Richard Pierce

Richard Pierce – author, poet, painter

Life, Writing

Of Pestilence and Politics

Dear R,

I’m so glad you’ve written to me. It’s been a long time, and I know that both you and I have been distracted from our correspondence by the needs of the living and our own needs (and sometimes confusions). But friendships endure through long silences, and sitting together in deep leather chairs would allow those silences to bloom, because the best friendships are made of companionable silences.

All the superlatives about these times we are living through are overused. The plain truth is that we have always been living through history, that we all always do, and that this time is different because it is frightening, because it makes us overly aware of our own mortality, and, worse, the mortality of those we love. Writers, of course, always think about death and transience, but even when we’re pondering the human condition in our works, it’s a pondering almost from a safe distance. And now, as we socially distance, as we self-isolate, as we cocoon ourselves in the familiar, death becomes something tangible, and our days become shrouded in regret. The problem is, regret is a dangerous emotion, because it robs us of the appreciation of the small things that we could be enjoying, that we should be enjoying and appreciating. That there are poppies blooming on our compost heap. That the skies have been overwhelmingly blue over the last eight weeks, that M smiles at me whenever I say “beautiful lady” in a mock Italian accent (because one of the receptionist guys at the hotel in Mestre where we stayed in mid-February called her that and gave her a pizza cutter as a leaving gift – and that’s another one of those under-rated memories that regret shouldn’t be allowed to touch). I keep telling the kids not to regret that this summer won’t be a normal summer, and that we have to take the positives from it – we’re safe, we’re healthy, we have a sanctuary that we’ve built for ourselves (this felt like an unhappy house when we moved in, and now it feels like a home). Maybe I’m talking to myself about this regret, too, because I really mustn’t regret that I’m not playing cricket, that I miss it with every fibre of my being – there will be other times, there will be other memories. I have to, we have to, believe that.
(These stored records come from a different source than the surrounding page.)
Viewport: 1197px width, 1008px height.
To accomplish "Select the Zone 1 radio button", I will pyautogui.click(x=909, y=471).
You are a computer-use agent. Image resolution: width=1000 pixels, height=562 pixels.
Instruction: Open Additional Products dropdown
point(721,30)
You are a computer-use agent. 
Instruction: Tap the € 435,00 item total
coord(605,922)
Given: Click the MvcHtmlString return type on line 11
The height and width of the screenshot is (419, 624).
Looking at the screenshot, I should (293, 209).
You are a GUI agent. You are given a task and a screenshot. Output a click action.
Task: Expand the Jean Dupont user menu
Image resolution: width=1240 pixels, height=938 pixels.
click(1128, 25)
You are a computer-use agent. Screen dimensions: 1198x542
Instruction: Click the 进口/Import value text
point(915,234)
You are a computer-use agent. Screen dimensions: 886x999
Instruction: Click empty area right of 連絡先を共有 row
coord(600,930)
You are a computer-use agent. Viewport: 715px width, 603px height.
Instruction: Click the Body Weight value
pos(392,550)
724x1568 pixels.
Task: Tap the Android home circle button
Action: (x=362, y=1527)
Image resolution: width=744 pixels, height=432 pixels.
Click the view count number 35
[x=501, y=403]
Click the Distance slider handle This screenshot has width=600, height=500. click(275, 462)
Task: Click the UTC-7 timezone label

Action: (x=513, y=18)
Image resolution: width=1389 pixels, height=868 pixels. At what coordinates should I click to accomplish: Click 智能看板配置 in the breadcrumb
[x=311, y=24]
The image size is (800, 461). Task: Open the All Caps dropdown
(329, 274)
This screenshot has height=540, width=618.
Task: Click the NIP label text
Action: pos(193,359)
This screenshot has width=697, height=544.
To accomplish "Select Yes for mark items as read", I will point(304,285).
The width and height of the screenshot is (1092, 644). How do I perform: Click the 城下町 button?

You wonder how I am really. The truth is I’m exhausted most of the time. In my day job (I have to draw the distinction – I am a writer, but until people buy millions of my books, I need to earn a living) I talk to a lot of hospices and social care and health care charities every day. Covid-19 has been a huge blow to them, emotionally (many of their service users are dying) and financially (a lot of them generate well over 40% of their income from trading, and all the charity shops are closed). I’m privileged to get from them insights, every day, every hour of the day, on what it’s like on the ground, on what risks these carers are taking on the front line, how they are putting their lives on the line every time they go on duty. I’m basically living in a bubble with a 365-degree view of the world – and a lot of that world is in flames. I am working all hours to try to support these charities, and exhausted because of it (and not writing as much as I’d like to be – even if it’s only for therapy). But I’m NOT on the front line, I’m not risking my very existence by doing the job I do, the job I love. And my tiredness is emotional and physical. But it will pass. For many of those out there, this crisis will not pass. It will be their full stop. That puts my fear of my death into real perspective. So I walk, still, every day, at least 2 miles, to free my head.

 

You mention people’s political battles. In this country, in truth, to say the government has handled the crisis very very badly and caused the unnecessary deaths of thousands of people is no longer a political statement; it’s a statement of fact. Our death rate per million is higher than that of the US, and that’s saying something. It is beyond me, and beyond reason actually, that a country, any country, should be led by an unelected bureaucrat whose hand puppet is called the Prime Minister. And, in honesty, that’s a statement of fact, too. And it worries me.

I’m glad you are going to grow things. I am sure the trees will take root – dig square holes, not round ones, so the tree roots don’t curl in on themselves, but have the straight edges of the hole to burrow into. I’m sure there’s a moral to that principle of nature – a little resistance ensures a lot of progress. And then buy yourself a comfortable outdoor chair, too, so you can sit with your trees and plants, and talk with them. Or sit with them in that fruitful and fertile companionable silence of true friendships. And maybe one of these days, you and E, and M and I, can sit in your orchard and talk about how we survived the viruses of modern pestilence and politics.